::: SELECTION

Sermons

Summary: An examination of C. S. Lewis’ view of Heaven and Hell in The Great Divorce and The Problem of Pain.

Another memorable figure is the Possessive Mother who comes to Heaven insisting that she see her son. When she is told that she’s not ready, that she hasn’t yet learned to love and is treating God as a means to get to her son, she explodes. “If He loved me he’d let me see my boy. If He loved me why did He take Michael away from me?” (10)Insisting that Mother-love is “the highest and holiest feeling in human nature” she is told that “no natural feelings are high or low, holy or unholy, in themselves. They are all holy when God’s hand is on the rein. They all go bad when they set up on their own and make themselves into false gods.” (11) She argues, “I don’t believe in a God who keeps mother and son apart. I believe in a God of love. No one has the right to come between me and my son. Not even God. Tell Him that to His face. I want my boy, and I mean to have him. He is mine, do you understand? Mine, mine, mine, for ever and ever.” (12) Later MacDonald points out the difference between self-giving, godly love and the selfish, lesser love which is not so much love as need. “She loved her son too little, not too much,” he explains. “If she had loved him more there’d be no difficulty. I do not know how her affair will end. But it may well be that at this moment she’s demanding to have him down with her in Hell.” (13)

::::::
::: DATA EXTRACT

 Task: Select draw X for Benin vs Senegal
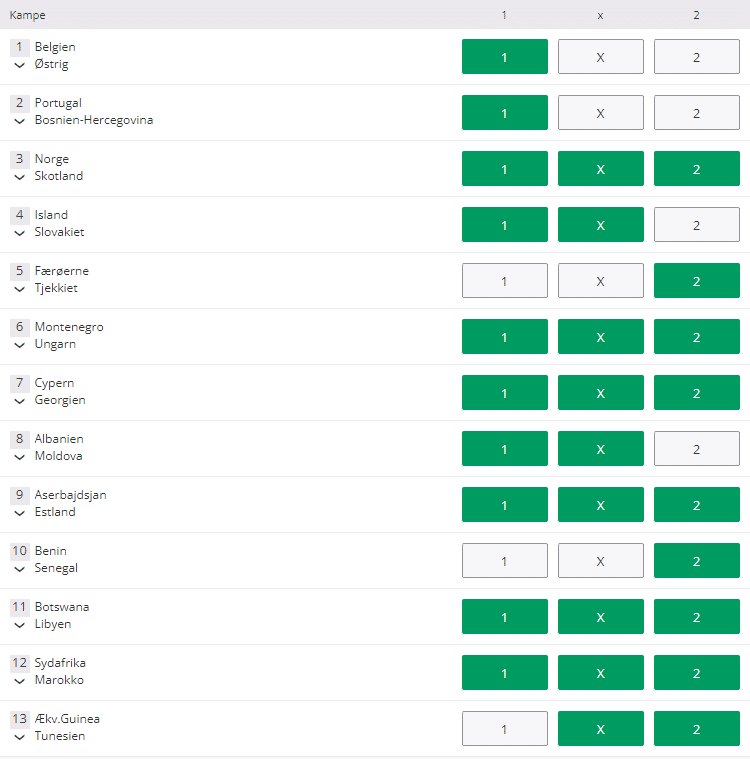[600, 561]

::::::

WRITTEN EXERCISE: Decide whether each statement agrees with the sermon, answering yes or no and quoting the sermon's deciding words: (a) The mother is told that natural feelings are holy or unholy in themselves. (b) MacDonald says she loved her son too much. (c) The mother's son is named Michael.

SOLUTION:
(a) No: "no natural feelings are high or low, holy or unholy, in themselves."
(b) No: "She loved her son too little, not too much."
(c) Yes: "why did He take Michael away from me?"